17:52 de un apestoso día como otro cualquiera
en una plaza comercial, en la fila de caja de una hamburguesería de esas que regala
mierda con cada cajita gozosa para los niños. Y algún descerebrado de más de
veinte años que también las compra, claro.
Estoy de vacaciones y cuando mi mujer trabaja,
si no me la follo me aburro, así que salgo para distraerme y ver mundo.
Tengo ocho personas u objetos animados delante
de mí para hacer su pedido.
Enseguida, mirando sus caras y sus ademanes,
me doy cuenta de que los seis primeros y una tía buena con blusa transparente,
van juntos. La tía buena resalta entre ellos una barbaridad, viendo quien es su
novio, imagino que debe tener algún daño cerebral, pobre chica. O tal vez sea
una furcia muy necesitada. Me inclino por su daño cerebral, porque su novio no
tiene cara de poder pagar ni una mamada en el dedo índice de su dedo izquierdo.
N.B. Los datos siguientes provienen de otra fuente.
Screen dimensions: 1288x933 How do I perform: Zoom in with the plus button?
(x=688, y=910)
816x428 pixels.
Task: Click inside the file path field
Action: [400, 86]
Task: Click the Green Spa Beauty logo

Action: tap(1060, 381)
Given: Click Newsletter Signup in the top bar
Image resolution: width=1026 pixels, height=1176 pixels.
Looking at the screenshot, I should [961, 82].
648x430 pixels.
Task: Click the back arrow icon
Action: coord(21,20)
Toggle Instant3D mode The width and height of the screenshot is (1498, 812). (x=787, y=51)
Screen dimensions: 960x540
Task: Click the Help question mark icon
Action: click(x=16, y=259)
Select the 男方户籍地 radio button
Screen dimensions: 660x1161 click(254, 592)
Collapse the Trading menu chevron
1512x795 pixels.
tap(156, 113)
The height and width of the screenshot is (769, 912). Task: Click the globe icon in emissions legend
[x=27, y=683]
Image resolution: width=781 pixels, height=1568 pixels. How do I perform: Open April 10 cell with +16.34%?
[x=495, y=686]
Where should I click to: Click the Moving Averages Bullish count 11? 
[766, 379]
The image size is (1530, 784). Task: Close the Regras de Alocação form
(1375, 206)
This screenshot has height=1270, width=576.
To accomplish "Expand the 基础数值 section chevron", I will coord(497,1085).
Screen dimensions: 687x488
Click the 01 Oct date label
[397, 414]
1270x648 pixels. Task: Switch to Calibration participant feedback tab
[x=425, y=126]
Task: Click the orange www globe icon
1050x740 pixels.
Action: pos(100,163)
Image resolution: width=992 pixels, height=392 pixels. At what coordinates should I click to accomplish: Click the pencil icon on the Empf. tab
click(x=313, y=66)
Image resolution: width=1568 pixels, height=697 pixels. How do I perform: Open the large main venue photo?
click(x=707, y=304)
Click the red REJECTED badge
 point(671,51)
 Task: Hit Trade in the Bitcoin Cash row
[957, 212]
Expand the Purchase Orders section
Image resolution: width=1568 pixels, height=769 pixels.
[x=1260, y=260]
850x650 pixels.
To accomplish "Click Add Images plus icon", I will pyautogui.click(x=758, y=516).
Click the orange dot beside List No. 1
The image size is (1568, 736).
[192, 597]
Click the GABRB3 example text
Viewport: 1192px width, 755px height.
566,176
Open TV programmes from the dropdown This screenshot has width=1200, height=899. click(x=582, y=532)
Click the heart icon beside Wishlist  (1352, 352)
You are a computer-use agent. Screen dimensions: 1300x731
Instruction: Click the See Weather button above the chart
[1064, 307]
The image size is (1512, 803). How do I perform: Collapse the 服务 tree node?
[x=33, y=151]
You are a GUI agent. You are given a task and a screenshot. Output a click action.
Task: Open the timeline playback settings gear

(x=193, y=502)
Es de mediana estatura, buenas tetas y un sostén que no es un Victoria Secrets,
pero le queda bien, me gusta que transparenten su ropa interior, me ayuda a
follar y masturbarme. Su piel es bastante blanca.
Le daré mi tarjeta de visita para follármela
en la fábrica de condones, luego, cuando los otros se estén cebando con lo que
encarguen. La voy a volver lista abriéndole el cerebro a otras dimensiones a
través del culo con la nueva gama de condones Hard Culinos from The Hell.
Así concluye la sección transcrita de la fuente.